#### Excerpt provided:
# UL WALLEYE



## cantnotfish (Jan 3, 2010)

Nailed my first walleye of the season at the state park tonight! A nice 5 lb male drilled my tube at last light. Can't be more happy with him. The warmer weather and calm day kept the water temp up enough to make at least one 'eye hungry. Hope tomorrow will produce at least one more! FISH ON!


----------



## Tigru (Oct 15, 2007)

Awesome congrats! Pic?


----------



## wes242 (Jan 2, 2010)

Good man!


----------



## cantnotfish (Jan 3, 2010)

I took a pic on my phone. I'll try to put one up tomorrow if I can find out how. Lol


----------



## wes242 (Jan 2, 2010)

Why wait till tomorrow I would be rubbing this right in.....
looks good man!


----------



## cantnotfish (Jan 3, 2010)

Haha! Thanks wes! I wish it was as easy to upload pics off my phone to UWN as it is to do on facebook. Lol. You will have to show me how to copy pics from facebook and put on here. Thanks again bro!


----------



## scientificangler (Aug 13, 2008)

AWESOME! I have never caught walleye and I am hoping to get one this year, looks like you got started with a good one!


----------



## Crash (Mar 20, 2008)

I knew I should have gone back yesterday. Good work. This weekends weather is going to suck but next week should be even warmer. Monday should be my day. Haha


----------



## B-randon (Dec 12, 2009)

Nice one! I enjoyed a walleye dinner last night not that big though :mrgreen: I caught an 18" male on Monday. there's nothing like fresh walleye. Again awesome catch!


----------



## Nor-tah (Dec 16, 2007)

Nice fish!!!!


----------



## dank80 (Oct 31, 2007)

That's a dandy! Nice job. That seems pretty big for a male. I've been able to tell males from females this time of year cause I always get jizzed on by the males. Anyone know how to tell the difference between males and females otherwise?


----------



## Moostickles (Mar 11, 2010)

Congrats! We went out yesterday afternoon, but no luck. Maybe next time?...


----------



## k2muskie (Oct 6, 2007)

Wahooooooooo :-|O|-: congrats them are some of the best eat'n :EAT: fish Utah has to offer IMHO...Enjoy and WTG great catch. :wink: :wink:


----------



## Tigru (Oct 15, 2007)

Awesome catch. There will people out droves on UL in the upcoming days inspired by that pic trying to duplicate what you just did.

#### Information provided:
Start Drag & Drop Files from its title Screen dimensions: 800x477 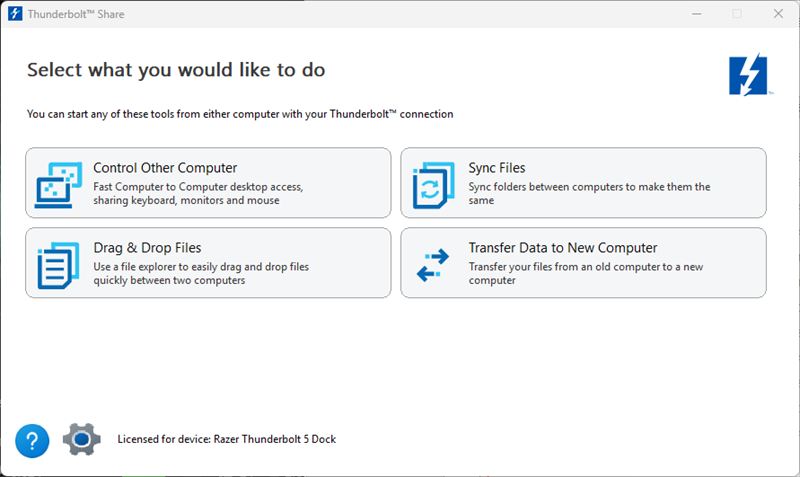coord(147,247)
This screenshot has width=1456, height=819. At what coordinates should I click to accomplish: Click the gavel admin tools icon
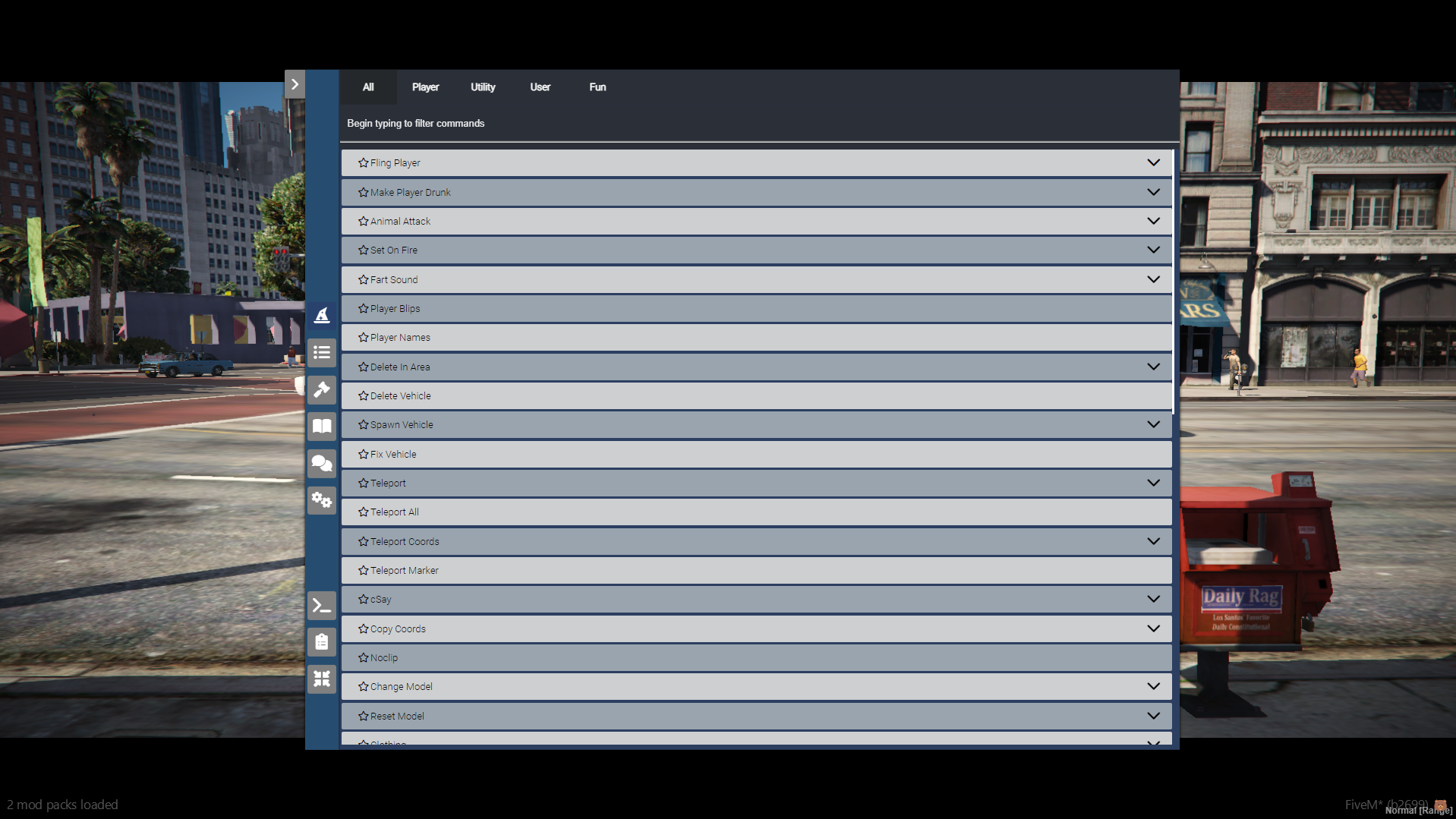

#### What to work on:
1. In the walleye thread, repeat the passage between "Nice one! I" and "Nice fish!!!!", inclusive, switching "Monday" to "Sunday".
2. According to the walleye thread, how much did the first walleye of the season at the state park weigh?
The material has no connection to the walleye thread.

#### Answers:
1.
Nice one! I enjoyed a walleye dinner last night not that big though :mrgreen: I caught an 18" male on Sunday. there's nothing like fresh walleye. Again awesome catch!


----------



## Nor-tah (Dec 16, 2007)

Nice fish!!!!

2. It weighed 5 lb.